● EXERCISE INSTRUCTIONS
Leaving out the pictures, transcribe all of the records faithfully.

● MATERIAL PROVIDED
──────────

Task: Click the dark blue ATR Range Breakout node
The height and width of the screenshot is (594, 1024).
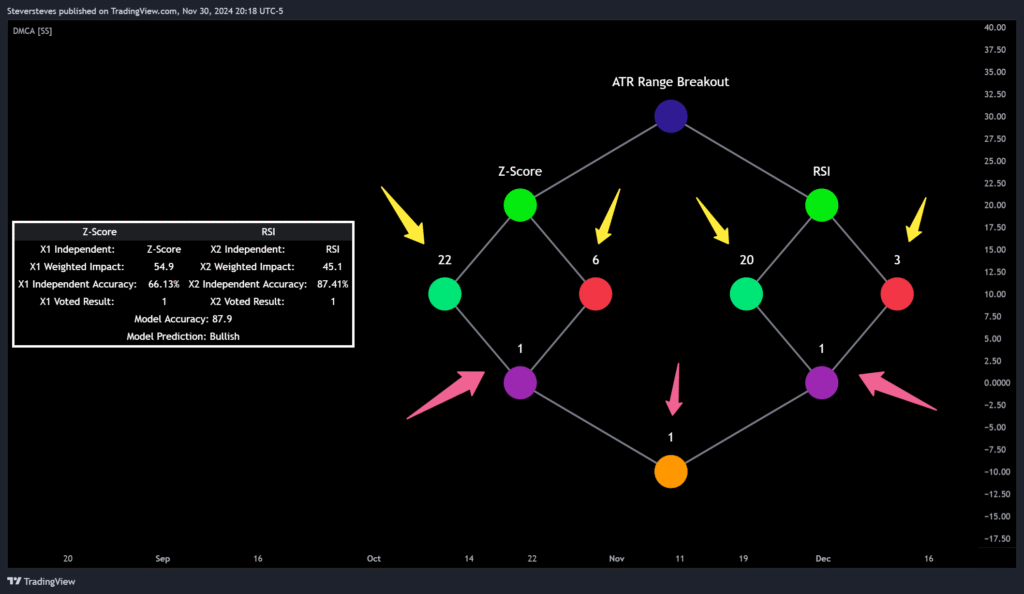Action: point(670,117)
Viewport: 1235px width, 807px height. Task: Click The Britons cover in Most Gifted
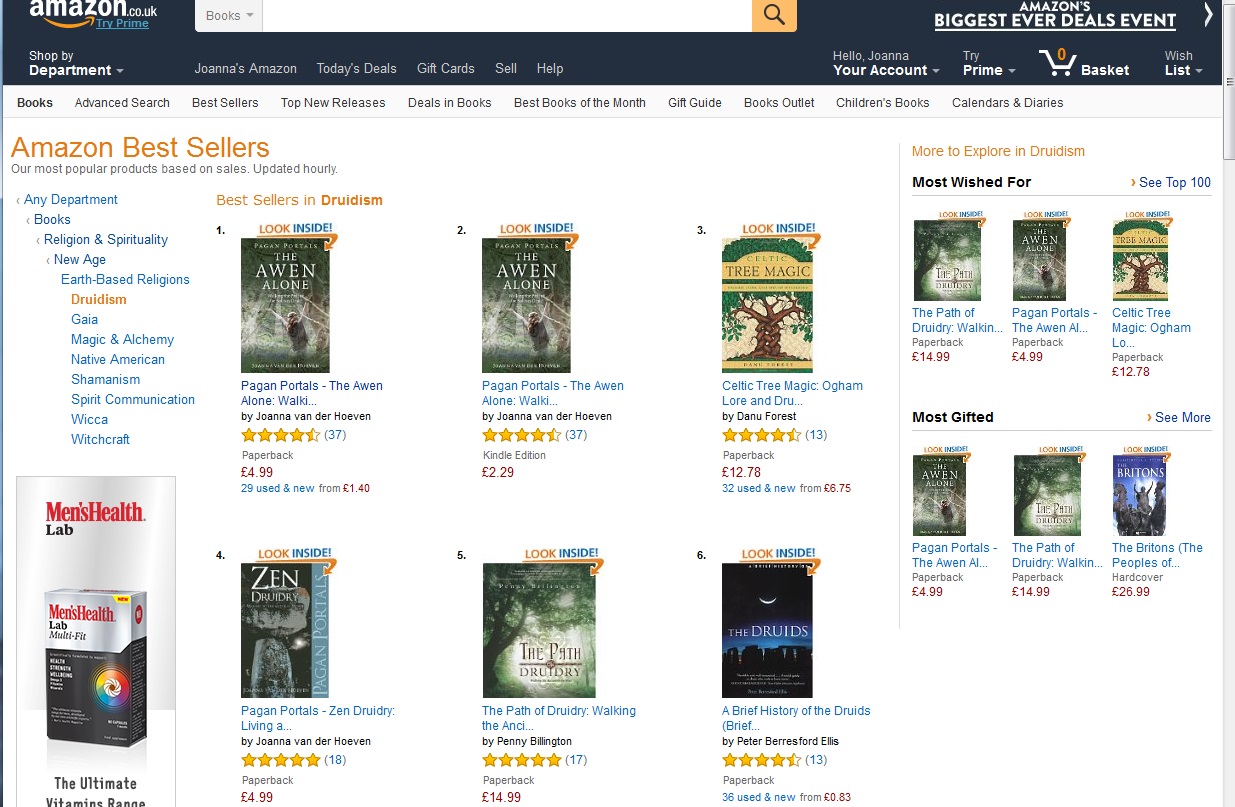coord(1139,494)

──────────

● ANSWER TO THE EXERCISE
Task: Click the dark blue ATR Range Breakout node
The height and width of the screenshot is (594, 1024).
Action: point(670,117)
Viewport: 1235px width, 807px height. Task: Click The Britons cover in Most Gifted
coord(1139,494)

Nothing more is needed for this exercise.